A description will now be given of the operation. In typical signal processing apparatus in the radar, since a narrow pulse is transmitted or pulse compression processing is performed so as to provide desired range resolution, a receive pulse has a sharp and narrow shape as shown by u in FIG. 2.
When the sharp and narrow receive pulse is quantized by the A-D converter 2 in the signal processing apparatus in the conventional radar, it is possible to provide a value shown by x.sub.i of FIG. 2. However, a time to perform the quantization is provided at intervals on a time base, and a relative position between a quantization point and a radar receive signal is not predetermined. Hence, it is not always possible to quantize the maximum value of the radar receive signal.
On the other hand, the target detector 7 has to detect the maximum value of the radar receive signal. However, in a characteristic of the conventional radar signal processing, the maximum value of the radar receive signal can not be quantized by the A-D converter 2, resulting in loss in signal detection.

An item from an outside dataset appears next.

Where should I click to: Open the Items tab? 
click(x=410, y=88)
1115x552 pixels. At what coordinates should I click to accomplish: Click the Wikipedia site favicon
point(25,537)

There is an available technique to widen receive pulse to be quantized in order to easily quantize the maximum of the radar receive signal. However, it is impossible to provide the desired range resolution in the wide receive pulse. Hence, the A-D converter 2 is operated at a high speed so as to quantize an approximate value of the maximum value of the receive pulse for the purpose of reduction of the quantization loss. In this case, in order to correctly quantize the receive signal, the band limiter 1 limits a band of the receive signal within Nyquist frequency on the basis of the sampling theorem on the preceding stage of the A-D conversion. However, in view of implementation of devices, the high speed operation of the A-D converter 2 is limited so that the reduction of the quantization loss is also limited.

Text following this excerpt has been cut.